=== Stored data ===
● ● ● ● ●

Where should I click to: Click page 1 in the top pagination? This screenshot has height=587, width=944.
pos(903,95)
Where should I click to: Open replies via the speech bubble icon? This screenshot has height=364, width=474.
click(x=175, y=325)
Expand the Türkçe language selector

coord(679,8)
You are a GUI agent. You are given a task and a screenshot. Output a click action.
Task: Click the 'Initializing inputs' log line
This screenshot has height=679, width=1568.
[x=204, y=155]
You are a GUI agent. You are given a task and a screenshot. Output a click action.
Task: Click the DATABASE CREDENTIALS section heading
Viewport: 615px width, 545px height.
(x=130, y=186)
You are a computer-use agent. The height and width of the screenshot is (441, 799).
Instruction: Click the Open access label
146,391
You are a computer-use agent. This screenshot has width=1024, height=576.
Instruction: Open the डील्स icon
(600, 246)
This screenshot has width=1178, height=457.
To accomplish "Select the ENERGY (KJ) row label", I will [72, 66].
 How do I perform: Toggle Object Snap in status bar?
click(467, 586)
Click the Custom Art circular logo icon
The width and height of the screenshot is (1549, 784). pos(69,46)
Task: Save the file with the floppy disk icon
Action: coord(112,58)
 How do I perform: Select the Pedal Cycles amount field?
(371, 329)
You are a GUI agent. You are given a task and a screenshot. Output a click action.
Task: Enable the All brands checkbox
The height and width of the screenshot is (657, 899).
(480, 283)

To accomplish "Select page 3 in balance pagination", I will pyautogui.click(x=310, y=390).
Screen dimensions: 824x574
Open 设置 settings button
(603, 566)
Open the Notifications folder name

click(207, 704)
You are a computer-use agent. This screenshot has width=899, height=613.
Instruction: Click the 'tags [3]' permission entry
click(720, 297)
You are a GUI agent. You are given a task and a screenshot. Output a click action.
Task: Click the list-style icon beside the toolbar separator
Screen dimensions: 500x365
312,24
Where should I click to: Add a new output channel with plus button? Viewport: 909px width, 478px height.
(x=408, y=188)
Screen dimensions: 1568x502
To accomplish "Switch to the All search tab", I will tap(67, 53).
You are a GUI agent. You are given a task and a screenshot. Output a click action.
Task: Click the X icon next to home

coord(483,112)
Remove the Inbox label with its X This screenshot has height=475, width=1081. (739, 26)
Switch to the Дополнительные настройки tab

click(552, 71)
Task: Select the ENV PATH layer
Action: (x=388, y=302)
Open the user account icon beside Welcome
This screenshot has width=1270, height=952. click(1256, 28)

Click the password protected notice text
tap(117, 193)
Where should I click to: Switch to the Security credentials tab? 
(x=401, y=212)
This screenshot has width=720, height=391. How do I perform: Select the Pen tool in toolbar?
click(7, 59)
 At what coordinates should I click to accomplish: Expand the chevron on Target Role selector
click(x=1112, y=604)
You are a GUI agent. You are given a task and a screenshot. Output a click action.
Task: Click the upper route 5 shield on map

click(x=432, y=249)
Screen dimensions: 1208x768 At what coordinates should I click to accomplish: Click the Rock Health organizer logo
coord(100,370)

● ● ● ● ●

=== Task description ===
Could you give the records above again, exactly and in full?

=== Exercise output ===
Where should I click to: Click page 1 in the top pagination? This screenshot has height=587, width=944.
pos(903,95)
Where should I click to: Open replies via the speech bubble icon? This screenshot has height=364, width=474.
click(x=175, y=325)
Expand the Türkçe language selector

coord(679,8)
You are a GUI agent. You are given a task and a screenshot. Output a click action.
Task: Click the 'Initializing inputs' log line
This screenshot has height=679, width=1568.
[x=204, y=155]
You are a GUI agent. You are given a task and a screenshot. Output a click action.
Task: Click the DATABASE CREDENTIALS section heading
Viewport: 615px width, 545px height.
(x=130, y=186)
You are a computer-use agent. The height and width of the screenshot is (441, 799).
Instruction: Click the Open access label
146,391
You are a computer-use agent. This screenshot has width=1024, height=576.
Instruction: Open the डील्स icon
(600, 246)
This screenshot has width=1178, height=457.
To accomplish "Select the ENERGY (KJ) row label", I will [72, 66].
 How do I perform: Toggle Object Snap in status bar?
click(467, 586)
Click the Custom Art circular logo icon
The width and height of the screenshot is (1549, 784). pos(69,46)
Task: Save the file with the floppy disk icon
Action: coord(112,58)
 How do I perform: Select the Pedal Cycles amount field?
(371, 329)
You are a GUI agent. You are given a task and a screenshot. Output a click action.
Task: Enable the All brands checkbox
The height and width of the screenshot is (657, 899).
(480, 283)

To accomplish "Select page 3 in balance pagination", I will pyautogui.click(x=310, y=390).
Screen dimensions: 824x574
Open 设置 settings button
(603, 566)
Open the Notifications folder name

click(207, 704)
You are a computer-use agent. This screenshot has width=899, height=613.
Instruction: Click the 'tags [3]' permission entry
click(720, 297)
You are a GUI agent. You are given a task and a screenshot. Output a click action.
Task: Click the list-style icon beside the toolbar separator
Screen dimensions: 500x365
312,24
Where should I click to: Add a new output channel with plus button? Viewport: 909px width, 478px height.
(x=408, y=188)
Screen dimensions: 1568x502
To accomplish "Switch to the All search tab", I will tap(67, 53).
You are a GUI agent. You are given a task and a screenshot. Output a click action.
Task: Click the X icon next to home

coord(483,112)
Remove the Inbox label with its X This screenshot has height=475, width=1081. (739, 26)
Switch to the Дополнительные настройки tab

click(552, 71)
Task: Select the ENV PATH layer
Action: (x=388, y=302)
Open the user account icon beside Welcome
This screenshot has width=1270, height=952. click(1256, 28)

Click the password protected notice text
tap(117, 193)
Where should I click to: Switch to the Security credentials tab? 
(x=401, y=212)
This screenshot has width=720, height=391. How do I perform: Select the Pen tool in toolbar?
click(7, 59)
 At what coordinates should I click to accomplish: Expand the chevron on Target Role selector
click(x=1112, y=604)
You are a GUI agent. You are given a task and a screenshot. Output a click action.
Task: Click the upper route 5 shield on map

click(x=432, y=249)
Screen dimensions: 1208x768 At what coordinates should I click to accomplish: Click the Rock Health organizer logo
coord(100,370)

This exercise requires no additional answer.